Porażka rezerw Mieszka w ostatnim meczu rundy...
Seniorzy Mieszka Gniezno rundę zasadnicza...
Tego dnia podopieczni Bartosza Kapsy udali się do Poznania, gdzie w ramach 11 kolejki ligowej podejmowani byli przez zespół miejscowego GES Sport Akademy. Cichym faworytem sobotniej potyczki piłkarskiej w Poznaniu była drużyna rezerw Mieszka Gniezno, która przystąpiła do tego meczu z pozycji czwartej w ligowej tabeli zaś rywal biało-niebieskich plasował się na miejscu ósmym. W spotkaniu dzielących obie drużyny w ligowej tabeli cztery pozycję zwycięsko z tej konfrontacji piłkarskiej po zaciętym przebiegu meczu wyszli gospodarze. GES Sport Akademy Poznań okazał się lepszy tylko jedną bramką od zespołu rezerw Mieszka Gniezno wygrywając mecz 4:3. Tą porażką nie udało się podopiecznym Bartosza Kapsy, odnieść trzeciej wygranej z rzędu co z pewnością po tej przegranej pozostał duży niedosyt.
Co do samego spotkania GES Sport Akademy Poznań z zespołem rezerw Mieszka Gniezno.

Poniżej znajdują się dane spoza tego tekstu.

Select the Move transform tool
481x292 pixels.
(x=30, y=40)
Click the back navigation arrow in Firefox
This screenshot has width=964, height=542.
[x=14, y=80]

To zdecydowanie w sobotnie spotkanie weszli siedemnastokrotnego reprezentanta Polski a zarazem piłkarza Lecha i Warty Poznań a także zawodnika Mieszka w latach 2003 -2007 – Szymona Pawłowskiego, który szkoleniowcem seniorów GES Sport Akademy Poznań został z końcem 2025 roku. Poznaniacy na prowadzenie 1:0 wyszli już w 7 minucie po golu Podskarbiego. Dwie minuty później gospodarze podwyższyli swoje prowadzenie na 2:0 po bramce zdobytej przez Wojtasika. Po straconych dwóch golach podopieczni Bartosza Kapsy, w kolejnych minutach pierwszej połowy starali się zdobyć gola kontaktowego poprzez wypracowywane sytuacje strzeleckie lecz w decydujących momentach brakowało piłkarskiego wykończenia. W tym układzie pierwsza połowa sobotniego meczu zakończyła się prowadzeniem GES Sport Akademy Poznań w stosunku 2:0.
Od pierwszych minut drugiej połowy gnieźnianie zdecydowanie ruszyli do przodu co w 52 minucie przyniosło efekt w postaci zdobytej bramki kontaktowej przez Patryka Gnata, którą to podopieczni Bartosza Kapsy zmniejszyli prowadzenie drużyny GES Sport Akademy Poznań na 2:1. Poznaniacy jednak zakusy gnieźnian do wywiezienia z ich terenu korzystnego wyniku zastopowali w 62 i 80 minucie kiedy to po golach Podskarbiego i Konstańczaka zwiększyli swoje prowadzenie do 4:1. Po straconych dwóch golach drużyna rezerw Mieszka Gniezno, nie złożyła jednak broni i do końca sobotniego spotkania goniła wynik w efekcie czego zdobyła jeszcze dwie bramki. Pierwsza z nich padła w 88 minucie kiedy to golkipera gospodarzy pokonał Patryk Gnat zmniejszając prowadzenie GES Akademy Sport Poznań do 4:2. Drugą zaś gnieźnianie zdobyli w doliczonym czasie gry w 90+3 minucie. Autorem tego gola okazał się ponownie Patryk Gnat i biało-niebiescy przegrywali w tym momencie z gospodarzami tylko jedną bramką 4:3. Na kolejnego gola zdobytego przez zespół rezerw Mieszka Gniezno, którym to doprowadzili by do remisu zabrakło czasu. I młody i wybiegany zespół GES Sport Akademy Poznań prowadzony przez Szymona Pawłowskiego pokonał na swoim trenie ekipę rezerw Mieszka Gniezno w stosunku 4:3.
Teraz w rozgrywkach wielkopolskiej klasy A Proton grupy 4 nastąpi dwutygodniowa przerwa spowodowana zbliżającym się Świętem Zmarłych przypadającym na sobotę 1 listopada. Po tej przerwie drużyna rezerw Mieszka Gniezno, na własnym terenie w niedzielę 9 listopada o godzinie 18.00 podejmie obecnego lidera tabeli ekipę Antaresu Zalasewo.
Skład Mieszka II Gniezno: Mikołaj Frankowski, Oliwer Olejniczak, Patryk Welke, Mikołaj Poltaszewski, Gracjan Trzaskawka, Marcel Szymski, Patryk Tomczak, Michał Piotrowski, Michał Wachowski, Rafał Musiałowski, Mateusz Drzewiecki
Rezerwa: Bartosz Stachowiak, Patryk Gnat, Jakub Buczkowski, Michał Kaczmarek, Marcel Grobelny, Milan Głowacki.